Converting Bayer Images

You can use the ReturnedColorSpace and BayerSensorAlignment properties to control Bayer demosaicing.

If your camera uses Bayer filtering, the toolbox supports the Bayer pattern and can return color if desired. By setting the ReturnedColorSpace property to 'bayer', the Image Acquisition Toolbox™ software will demosaic Bayer patterns returned by the hardware. This color space setting will interpolate Bayer pattern encoded images into standard RGB images.

In order to perform the demosaicing, the toolbox needs to know the pixel alignment of the sensor. This is the order of the red, green, and blue sensors and is normally specified by describing the four pixels in the upper-left corner of the sensor. It is the band sensitivity alignment of the pixels as interpreted by the camera's internal hardware. You must get this information from the camera's documentation and then specify the value for the alignment.

If your camera can return Bayer data, the toolbox can automatically convert it to RGB data for you, or you can specify it to do so. The following two examples illustrate both use cases.

Manual Conversion

The camera in this example has a Bayer sensor.

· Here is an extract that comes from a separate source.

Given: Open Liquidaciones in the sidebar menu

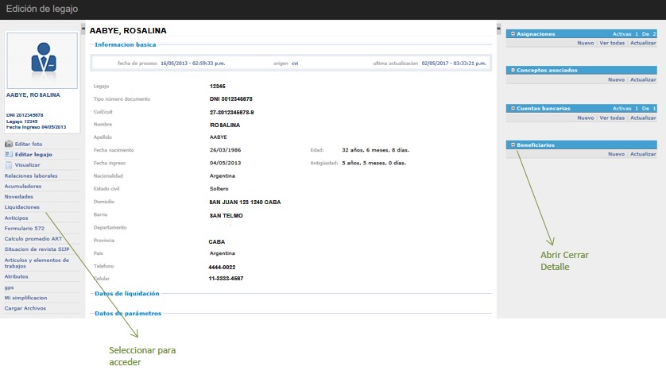Looking at the screenshot, I should tap(22, 206).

The GigE Vision™ standard allows cameras to inform applications that the data is Bayer encoded and provides enough information for the application to convert the Bayer pattern into a color image. In this case the toolbox automatically converts the Bayer pattern into an RGB image.

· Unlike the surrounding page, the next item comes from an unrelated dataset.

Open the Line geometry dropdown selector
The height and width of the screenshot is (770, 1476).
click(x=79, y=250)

  1. Create a video object vid using the GigE Vision adaptor and the designated video format.

    vid = videoinput('gige', 1, 'BayerGB8_640x480');
  2. View the default color space used for the data.

    vid.ReturnedColorSpace
    
    ans = 
    
    rgb
  3. Create a one-frame image img using the getsnapshot function.

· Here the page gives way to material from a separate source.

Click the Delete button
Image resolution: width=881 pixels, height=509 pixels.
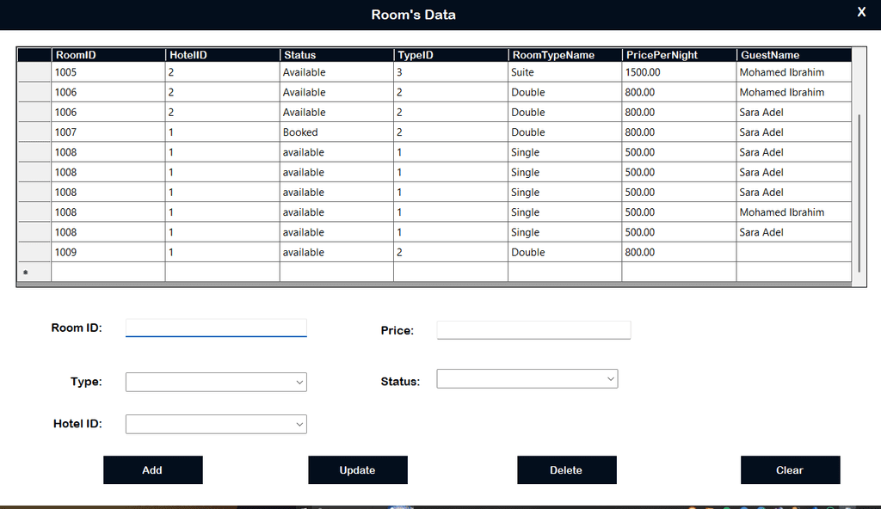[566, 470]
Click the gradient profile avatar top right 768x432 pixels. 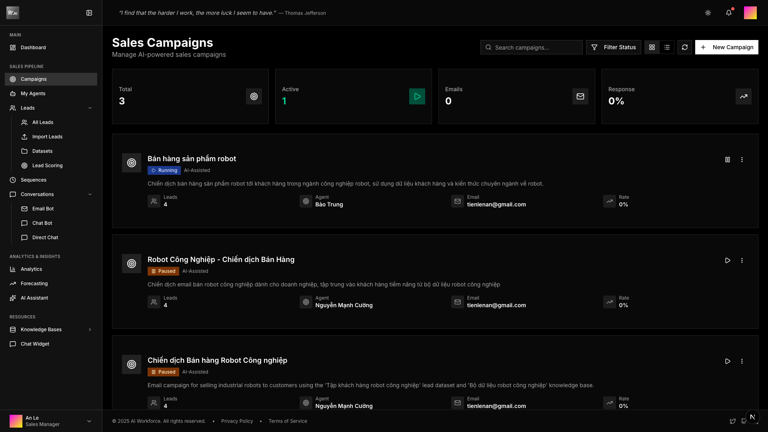click(750, 13)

    img = getsnapshot(vid);
  4. View the size of the acquired image.

    size(img)
    
    ans = 
    
    480  640  3 
  5. Sometimes you might not want the toolbox to automatically convert the Bayer pattern into a color image. For example, there are a number of different algorithms to convert from a Bayer pattern into an RGB image and you might wish to specify a different one than the toolbox uses or you might want to further process the raw data before converting it into a color image.

    % Set the color space to grayscale.
    vid.ReturnedColorSpace = 'grayscale';
    
    % Acquire another image frame.
    img = getsnapshot(vid);
    
    % Now check the size of the new frame acquired using grayscale.
    size(img)
    
    ans = 
    
    480  640 

    Notice how the size changed from the rgb image to the grayscale image by comparing the size output in steps 4 and 5.

  6. You can optionally use the demosaic function in the Image Processing Toolbox to convert Bayer patterns into color images.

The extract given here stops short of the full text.